Essential oil analysis

GC/MS analysis of S. rechingeri oils identified thirty-eight constituents with the major components as cymene-ortho (58.89%) followed by bisabolene-beta (14.13%) and terpinen-4-ol (4.20%) (Table 2). Remaining chemical compounds were in trace amounts.

Effect of pretreatment with the DDW and S. rechingeri essential oils against paracetamol induced hepatotoxicity on the hepatic GST and CYP450 and GSH levels

As shown in Figure 1, CYP450 protein level sig-nificantly (P < 0.05) increased in the liver of APAP-treated rats when compared to the untreated control at 16 and 24 h. Pretreatment of rats with DDW 30, DDW 30+E.O, DDW 60+E.O significantly (P < 0.05) reversed the serum levels of CYP450 to the normal level when compared to the positive groups at 16 and 24 h (Figure 2,3). The level of the detoxifying enzyme GST (both protein and activity) (Figure 4,5) was diminished in the rats treated with toxicity dose of APAP at 16 and 24 h (P<0.05). While, administration of DDW 30, DDW 30+E.O, DDW 60+E.O surprisingly elevated the reduction of serum GST activity and protein level induced by APAP (Figure 6,7 and Figure 8,9). Similarly, administration of APAP to rats led to a significant (P<0.05) decrease in liver GSH (4 & 8 h) as compared to the negative groups (Figure 10). Co-administration of rats with DDW 30+E.O, DDW 60+E.O could significant (P<0.05) restored the level of GSH towards normal value at (Figure 11,12).

Figure 1: Time-course changes in CYP450 protein levels in rats treated with APAP in compare to negative controls. NC: Negative control group; C: Control group. Data are mean ± S.E.M. of five samples obtained from five animals in each group. (*) denote significantly different from the respective negative control group (P < 0.05).

Figure 2: Effects of DDW and DDW + E.O on CYP450 protein levels 16 h after APAP administration. NC: Negative control group; C: Control group; DDW:

Figure 3: Effects of DDW and DDW + E.O on CYP450 protein levels 24 h after APAP administration. NC: Negative control group; C: Control group; DDW: deuterium depleted water; E.O: S. reshingeri essential oil (20mg/kg b.w). *P<0.05 is considered significantly between Negative control group (NC) and Control group (C). **P<0.05 is considered significantly between Control group (C) and DDW and DDW+E.O.

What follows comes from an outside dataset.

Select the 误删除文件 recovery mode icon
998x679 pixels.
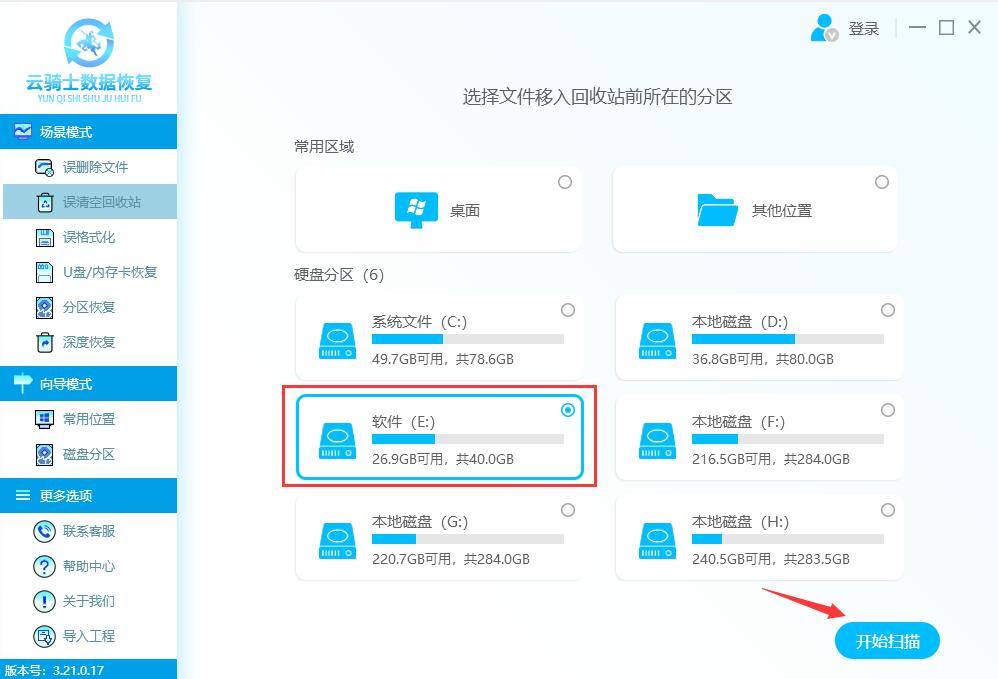click(x=43, y=167)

Figure 4: Time-course changes in GST activities in rats treated with APAP in compare to negative controls. NC: Negative control group; C: Control group. Data are mean ± S.E.M. of five samples obtained from five animals in each group. (*) denote significantly different from the respective negative control group (P < 0.05).

Figure 5: Time-course changes in GST protein levels in rats treated with APAP in compare to negative controls. NC: Negative control group; C: Control group. Data are mean ± S.E.M. of five samples obtained from five animals in each group. (*) denote significantly different from the respective negative control group (P < 0.05).

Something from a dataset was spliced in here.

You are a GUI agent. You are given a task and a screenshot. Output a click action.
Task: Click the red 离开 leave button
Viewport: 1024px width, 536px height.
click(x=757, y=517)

Figure 6: Effects of DDW and DDW + E.O on GST activities 16 h after APAP administration. NC: Negative control group; C: Control group; DDW: deuterium depleted water; E.O: S. reshingeri essential oil (20mg/kg b.w). *P<0.05 is considered significantly between Negative control group (NC) and Control group (C). **P<0.05 is considered significantly between Control group (C) DDW and DDW+E.O.

Figure 7: Effects of DDW and DDW + E.O on GST activities 24 h after APAP administration. NC: Negative control group; C: Control group; DDW: deuterium depleted water; E.O: S. reshingeri essential oil (20mg/kg b.w). *P<0.05 is considered significantly between Negative control group (NC) and Control group (C). **P<0.05 is considered significantly between Control group (C) and DDW and DDW+E.O.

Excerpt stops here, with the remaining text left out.